Posted on October 12, 2011. Filed under: Economics, Government, Theology | Tags: , , , , , , , , |

English: GFDL picture of F.A. Hayek to replace...

English: GFDL picture of F.A. Hayek to replace fair use images that are used in some articles. Released by the Mises Institute. (Photo credit: Wikipedia)

Have you seen the summer Youtube sensations “Fear the Boom and Bust” and my personal favorite “The Fight of the Century”? These videos feature political-economic bigwigs Friedrich August von Hayek and John Maynard Keynes battling over the roll of government in the economy. Sounds really dorky but it’s actually pretty funny. The creator attempts to get viewers thinking about the age-old questions: do we go with central planning or favor personal liberty?

Anyways, after viewing these hysterical videos, I realized that I had never read either man’s works. So, I sat down and read F.A. Hayek’s “The Road to Serfdom,” which warns of the inherent problems that exist in free societies and central planning. For anyone interested…scratch that…anyone who votes, the book is short and a pretty easy read. No graphs or equations or anything that would remind you of a mandatory college class.

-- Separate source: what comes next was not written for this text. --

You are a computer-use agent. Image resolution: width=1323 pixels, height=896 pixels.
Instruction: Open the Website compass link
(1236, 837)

While Hayek addresses a number of issues that are still eerily relevant today,  one thing in particular that  struck me was his argument on the “Rule of Law.” This bedrock for free societies is commonly understood to mean that no man from the President on down is higher than the law. It’s easy to understand why this is the colloquial meaning for the phrase, but it’s not entirely accurate.

As Hayek wrote, “Rule of Law implies limits to the scope of legislation.” After all, Hitler was elected and carried out his eugenic policies completely through a legislative process. But not too many of us would claim slaughtering Jews, gypsies, homosexuals, and communists is okay as long as Congress passes a law saying so  (well Hoover might have argued that last one and no, not the vacuum cleaner guy). Here in the US, one of the major roles of the Supreme Court is to determine if laws Congress and the President pass hold muster to the Constitution, i.e. our set of laws that limit the government’s power.  Hayek argued that central planning and the Rule of Law are incompatable because “the government’s coercive powers [are] no longer limited and determined by pre-established rules.”

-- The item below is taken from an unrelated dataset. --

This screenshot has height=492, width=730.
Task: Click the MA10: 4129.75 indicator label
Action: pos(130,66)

In Deuteronomy, when God is outlining how a king should rule, He commands the king is to read the law God gave Moses daily.  “It is to be with him, and he is to read it all the days of his life so that he…(will) not consider himself better than his brothers and turn from the law to the right or to the left” (Deut 17:19-20).  Now, from my understanding of the time, what the king said was law. But God also gave laws to his people that governed how even the king must live; the king was confined to these laws. It appears to me, this was God’s way of establishing the Rule of Law among the Jews.

This may seem theoretical and not so relevant today, but look at it this way: do we really think politicians should be permitted enact whatever they deem ‘good’ or should there be limits? I recently read the EPA is effectively outlawing an inhaler because it uses CFC – obviously it can, but should a Federal agency be permitted to outlaw a product while circumventing the legislative processes? Or do we still recognize pre-established rules that say what the government can and cannot do? Have we given up on our Rule of Law?